Student Services Newsletter September 2021

Social-Emotional Learning (SEL)

Image of CASEL competencies from VDOE past July, the Virginia Department of Education established a uniform definition of social emotional learning based on the Collaborative for Academic, Social, and Emotional (CASEL) definition:

“Social and emotional learning is the process through which all young people and adults acquire and apply the knowledge, skills, and attitudes to develop healthy identities, manage emotions and achieve personal and collective goals, feel and show empathy for others, establish and maintain supportive relationships, and make responsible and caring decisions.”

Virginia’s vision for SEL is intended to center equity in this work which is key to VDOE’s vision and mission, and aligns without priorities in APS as well. The Virginia definition was intentionally created to include adults as well as students. Social emotional learning is important for all of us to become better human beings. You can find more information about the VDOE SEL standards here –  VDOE Social Emotional Learning (SEL)

Over the summer, a team of school counselors, social workers, and psychologists, worked on several projects to align our SEL curriculums and tiers of support with the new standards. They also created staff SEL Canvas pages to support the implementation of SEL and the development of all APS staff.

This year APS will have a SEL focus each month. A different SEL competency and overarching concept will be addressed in classrooms with lessons and activities, and we encourage you to work with your students at home and in the community to further develop these social and emotional skills. Suggesting questions and activities will be provided each month in this newsletter.

September SEL Focus: Relationship Skills

picture of Stephanie Martin
School Counselor Stephanie Martin at Long Branch Elementary School

Apply verbal and non-verbal communication and listening skills to interact with others, form and maintain positive relationships, and resolve conflict constructively.

Questions for Discussion (NOTE: Answers should be accepted with no judgement.)

  • What are some things you can do with your body when someone is talking to show you are listening?
  • What are some things you can say after someone has spoken to show that you heard them and are not judging them?
  • What can you say and do when having a disagreement with a someone to show respect for yourself and them?
  • Who would you talk to at home if…(you needed help, you made a bad choice, you have good news to share, etc.)? Who would you talk to at school…?
  • Who is someone at home (and school) you want to be closer to? What can you do to make that happen?
  • Who is an adult that you talked to at school today? Who will you talk to tomorrow?
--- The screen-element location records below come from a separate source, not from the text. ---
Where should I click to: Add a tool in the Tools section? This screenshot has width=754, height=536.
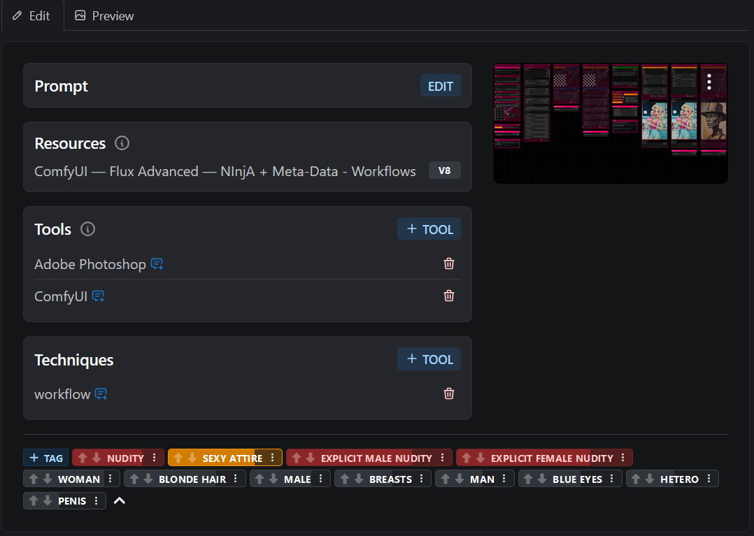point(429,229)
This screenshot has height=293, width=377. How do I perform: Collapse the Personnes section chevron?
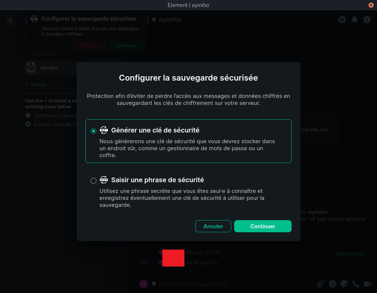tap(27, 54)
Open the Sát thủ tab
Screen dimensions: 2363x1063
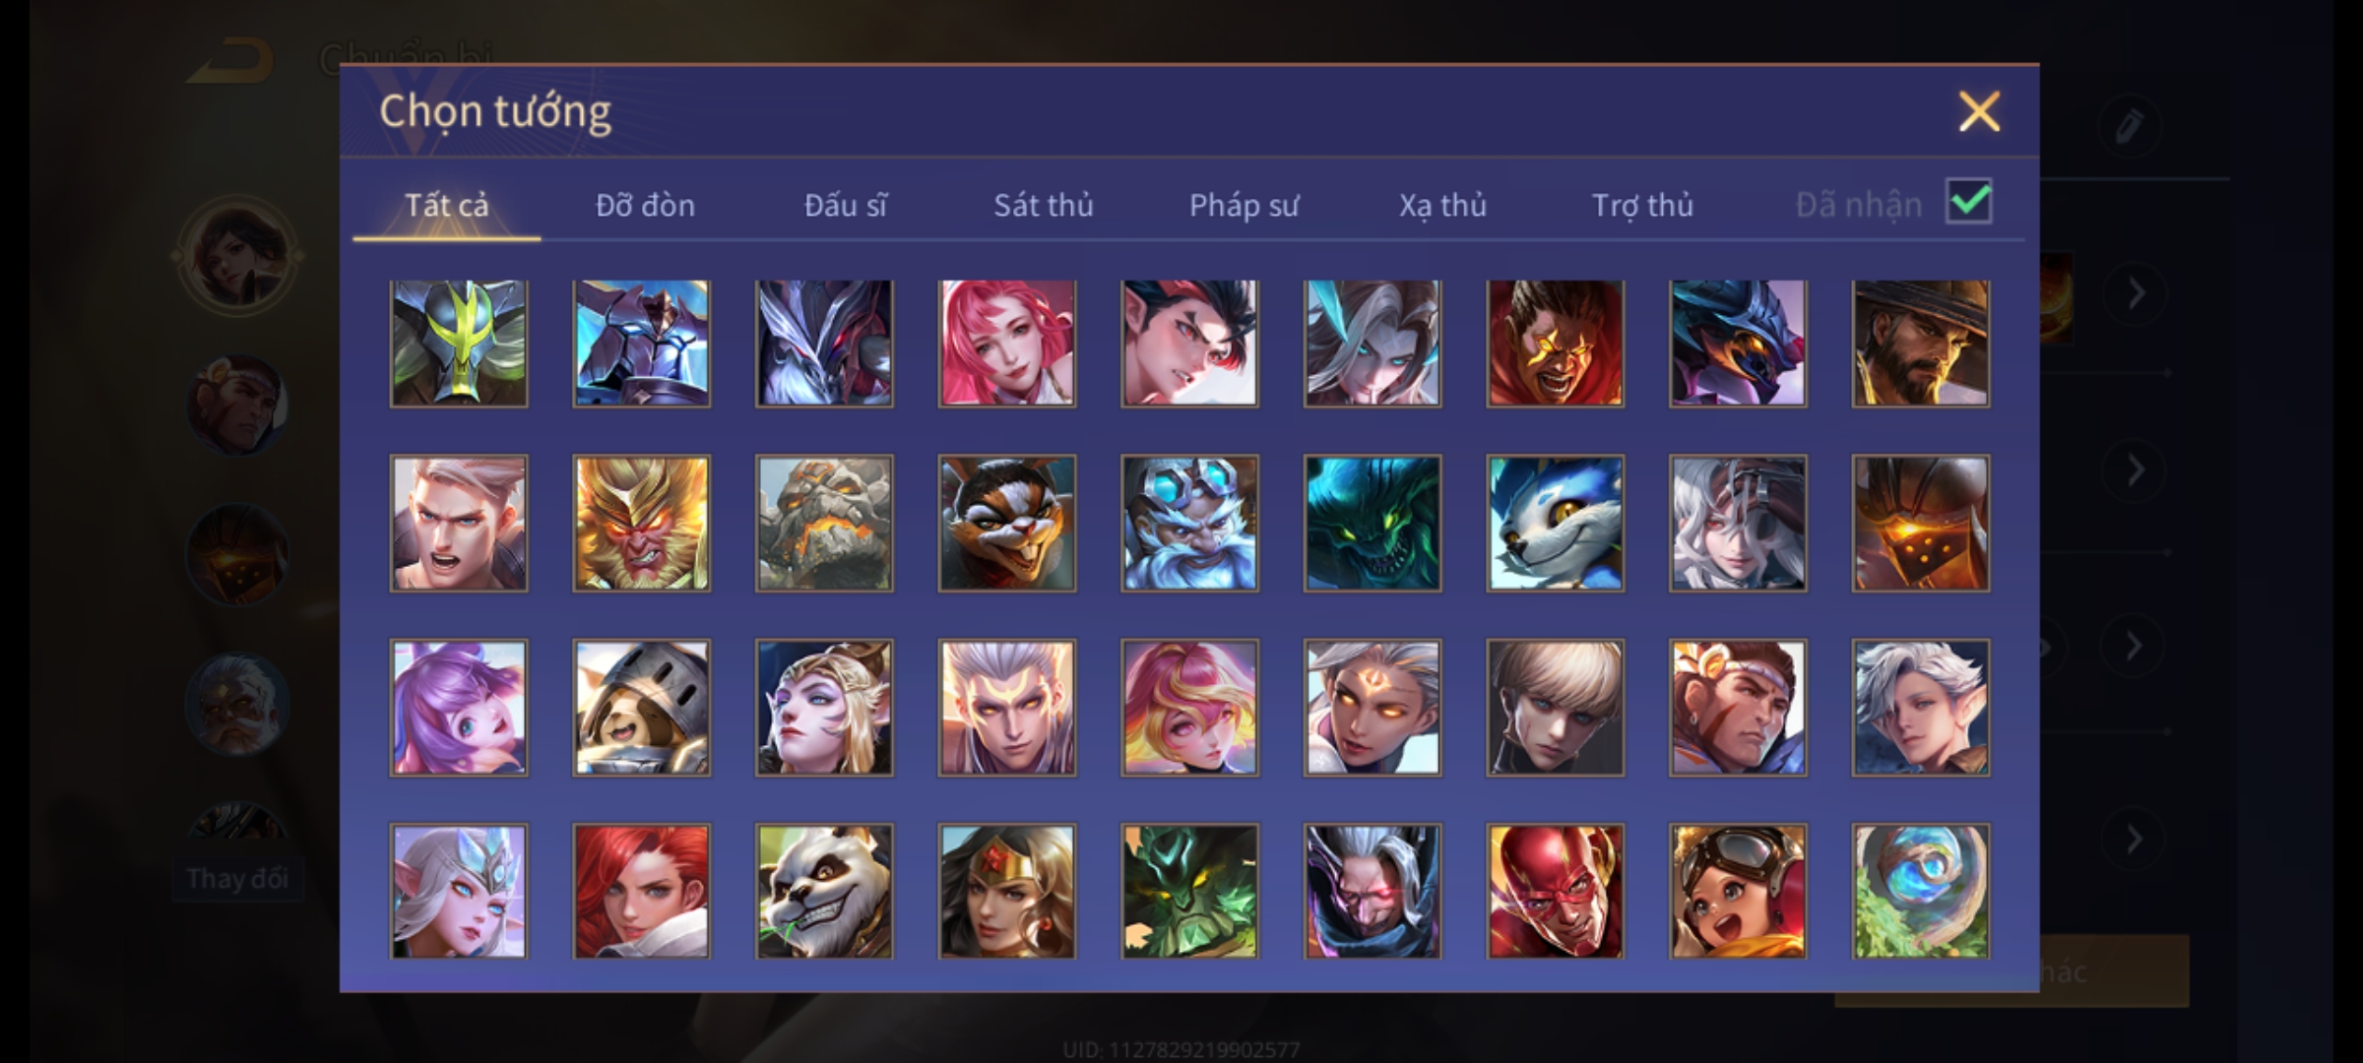(x=1043, y=205)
  • Spend time together. Play games. Eat meals. Go on walks. Work on a puzzle. Read a book. Be intentional about the time you spend together, making sure that times allows for communication.
  • Have one-on-one chats to build and strengthen individual relationships.
  • Make decisions together about what to do for specials events such as birthdays and holidays.
  • One minute shares. Allow everyone a minute to share on a topic of their choice. While someone is sharing everyone else is practicing active listening. (Eyes watching speaker, ears listening, voice quiet, body calm.) When speaker is finished, the listeners and share what they heard with no judgement. Example – So you are saying that you really did not have fun when we worked on the puzzle. Is that correct?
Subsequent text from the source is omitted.